Text provided —
· · ·


    Again, I applaud the efforts by the authors with this collective review and hope that this inspires controlled prospective study with good outcome measures.


  2. Leon Gussow Says:


    Thanks so much for the comments.

    I would argue that “careful prospective study” will never happen in any useful way. Because “heroin” is now an undefinable concept instead of a specific substance, any such study would be outdated long before it could be published, and not applicable with any generality. The best way to deal with this mess will be to stay current on recent reports (thank you, Twitter and #FOAMed!), as well as alerts from local poison centers and public health departments. And then, based on all incoming anecdotes, make a reasonable decision as to the best clinical management. Again, the past will be no guide.

  3. Ian Mitchell Says:

    Hi Leon:
    I was a young clinician working in the ED during the Christenson group’s study on early discharge after naloxone administration. I enrolled a number of patients for the study myself. The followup for this study was quite thorough in terms of looking through provincial databases.
    “After several months, we compiled a list of all patients who had not been directly contacted and searched the medical records databases of 6 local hospitals where these patients could have subsequently presented for care. For those who had a repeat hospital visit within 24 hours of the safe discharge assessment, we determined the reason for the visit and documented any treatment provided. Finally, we searched the records of the Chief Coroner’s Office and the Department of Vital Statistics to determine whether any patients had died after ED discharge.”

· · ·

Extracted material —

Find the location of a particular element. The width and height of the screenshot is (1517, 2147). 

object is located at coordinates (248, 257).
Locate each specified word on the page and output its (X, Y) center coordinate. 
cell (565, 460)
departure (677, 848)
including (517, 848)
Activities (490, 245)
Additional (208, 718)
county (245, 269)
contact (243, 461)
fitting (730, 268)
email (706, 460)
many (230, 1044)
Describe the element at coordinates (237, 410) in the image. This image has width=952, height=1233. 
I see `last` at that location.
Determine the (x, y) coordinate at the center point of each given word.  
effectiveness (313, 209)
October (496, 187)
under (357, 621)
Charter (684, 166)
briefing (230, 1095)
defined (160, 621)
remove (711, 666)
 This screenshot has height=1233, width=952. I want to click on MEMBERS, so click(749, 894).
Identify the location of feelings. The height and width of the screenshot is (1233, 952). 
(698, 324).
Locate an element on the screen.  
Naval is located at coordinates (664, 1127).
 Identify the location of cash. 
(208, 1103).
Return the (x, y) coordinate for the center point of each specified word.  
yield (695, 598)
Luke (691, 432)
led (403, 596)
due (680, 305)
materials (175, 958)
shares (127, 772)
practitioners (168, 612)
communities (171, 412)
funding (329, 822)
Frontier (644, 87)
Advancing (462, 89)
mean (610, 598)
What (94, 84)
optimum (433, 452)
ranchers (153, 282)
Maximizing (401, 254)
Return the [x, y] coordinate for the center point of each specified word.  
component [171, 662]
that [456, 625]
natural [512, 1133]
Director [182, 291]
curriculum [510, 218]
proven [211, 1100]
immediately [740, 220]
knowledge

· · ·

Tasks and exercises —
a: Answer these questions using the comment thread about heroin and naloxone discharge:
(i) According to Leon Gussow, what has "heroin" become instead of a specific substance?
(ii) How many local hospitals had their medical records databases searched in the Christenson group's study?
(iii) Whose records were searched to find out whether any patients had died after ED discharge?
b: Repeat the passage of the comment thread word for word, starting at "2. Leon Gussow" and ending at "be no guide.".

Answers given —
a:
(i) An undefinable concept.
(ii) 6.
(iii) The Chief Coroner's Office and the Department of Vital Statistics.

b:
2. Leon Gussow Says:


    Thanks so much for the comments.

    I would argue that “careful prospective study” will never happen in any useful way. Because “heroin” is now an undefinable concept instead of a specific substance, any such study would be outdated long before it could be published, and not applicable with any generality. The best way to deal with this mess will be to stay current on recent reports (thank you, Twitter and #FOAMed!), as well as alerts from local poison centers and public health departments. And then, based on all incoming anecdotes, make a reasonable decision as to the best clinical management. Again, the past will be no guide.